ABOUT THIS TASK: Copy out all lines from the entries below in which "computer" occurs.
[STUDY MATERIAL Boundary: Start]
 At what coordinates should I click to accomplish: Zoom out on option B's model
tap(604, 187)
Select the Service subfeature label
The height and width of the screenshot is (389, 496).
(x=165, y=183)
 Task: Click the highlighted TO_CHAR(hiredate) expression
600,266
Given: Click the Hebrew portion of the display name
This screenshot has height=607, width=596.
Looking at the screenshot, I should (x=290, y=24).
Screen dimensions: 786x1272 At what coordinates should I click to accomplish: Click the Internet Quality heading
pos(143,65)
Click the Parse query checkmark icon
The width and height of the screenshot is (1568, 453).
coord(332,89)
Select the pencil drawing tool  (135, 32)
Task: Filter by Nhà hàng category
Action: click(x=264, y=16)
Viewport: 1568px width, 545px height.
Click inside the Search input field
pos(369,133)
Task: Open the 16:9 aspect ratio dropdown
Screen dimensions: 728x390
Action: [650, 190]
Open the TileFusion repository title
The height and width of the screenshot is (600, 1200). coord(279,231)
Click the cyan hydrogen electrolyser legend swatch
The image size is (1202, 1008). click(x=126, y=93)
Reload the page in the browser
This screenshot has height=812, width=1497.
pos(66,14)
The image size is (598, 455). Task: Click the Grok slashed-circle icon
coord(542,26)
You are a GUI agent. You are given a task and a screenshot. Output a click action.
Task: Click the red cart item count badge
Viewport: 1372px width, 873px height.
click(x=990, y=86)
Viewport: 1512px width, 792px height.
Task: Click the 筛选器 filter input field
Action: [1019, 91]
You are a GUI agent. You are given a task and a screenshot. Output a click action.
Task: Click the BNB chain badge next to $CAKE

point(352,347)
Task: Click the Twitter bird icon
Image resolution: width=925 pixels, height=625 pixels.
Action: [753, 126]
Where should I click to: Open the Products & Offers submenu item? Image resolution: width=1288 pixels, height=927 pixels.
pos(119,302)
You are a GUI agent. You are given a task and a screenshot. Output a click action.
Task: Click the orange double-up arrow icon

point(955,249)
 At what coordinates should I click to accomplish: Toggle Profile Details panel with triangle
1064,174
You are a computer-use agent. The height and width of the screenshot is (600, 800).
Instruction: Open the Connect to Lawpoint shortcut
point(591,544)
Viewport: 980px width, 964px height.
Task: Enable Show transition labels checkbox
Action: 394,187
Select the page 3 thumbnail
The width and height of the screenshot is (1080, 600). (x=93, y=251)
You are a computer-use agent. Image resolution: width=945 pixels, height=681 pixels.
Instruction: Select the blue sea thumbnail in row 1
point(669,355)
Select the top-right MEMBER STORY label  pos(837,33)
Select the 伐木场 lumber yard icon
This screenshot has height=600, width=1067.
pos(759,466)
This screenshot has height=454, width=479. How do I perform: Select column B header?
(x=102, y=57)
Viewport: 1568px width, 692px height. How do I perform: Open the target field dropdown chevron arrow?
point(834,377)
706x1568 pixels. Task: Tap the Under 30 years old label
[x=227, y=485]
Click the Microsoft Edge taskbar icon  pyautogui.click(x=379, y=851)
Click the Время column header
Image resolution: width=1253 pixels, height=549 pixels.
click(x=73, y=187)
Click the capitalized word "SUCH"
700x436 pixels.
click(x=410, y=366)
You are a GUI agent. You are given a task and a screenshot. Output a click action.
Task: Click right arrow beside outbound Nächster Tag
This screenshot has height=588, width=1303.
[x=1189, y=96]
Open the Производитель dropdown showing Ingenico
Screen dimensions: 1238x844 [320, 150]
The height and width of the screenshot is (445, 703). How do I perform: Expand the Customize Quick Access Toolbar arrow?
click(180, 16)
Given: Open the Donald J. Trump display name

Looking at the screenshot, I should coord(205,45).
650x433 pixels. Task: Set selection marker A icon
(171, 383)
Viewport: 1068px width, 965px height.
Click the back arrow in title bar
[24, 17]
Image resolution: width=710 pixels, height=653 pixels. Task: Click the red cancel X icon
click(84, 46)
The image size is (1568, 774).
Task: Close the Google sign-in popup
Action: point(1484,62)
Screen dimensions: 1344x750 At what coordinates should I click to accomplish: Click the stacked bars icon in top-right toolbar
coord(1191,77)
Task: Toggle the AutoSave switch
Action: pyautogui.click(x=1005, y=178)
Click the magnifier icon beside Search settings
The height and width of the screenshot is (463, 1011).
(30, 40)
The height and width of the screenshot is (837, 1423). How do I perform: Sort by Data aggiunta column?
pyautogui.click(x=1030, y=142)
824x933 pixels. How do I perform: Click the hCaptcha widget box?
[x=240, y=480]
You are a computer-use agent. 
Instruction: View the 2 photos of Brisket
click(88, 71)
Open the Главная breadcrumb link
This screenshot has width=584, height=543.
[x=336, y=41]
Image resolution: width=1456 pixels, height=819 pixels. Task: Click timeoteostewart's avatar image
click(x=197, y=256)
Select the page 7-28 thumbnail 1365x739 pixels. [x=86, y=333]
[STUDY MATERIAL Boundary: End]
EXERCISE SOLUTION:
You are a computer-use agent. The height and width of the screenshot is (600, 800).
You are a computer-use agent. Image resolution: width=945 pixels, height=681 pixels.
You are a computer-use agent. 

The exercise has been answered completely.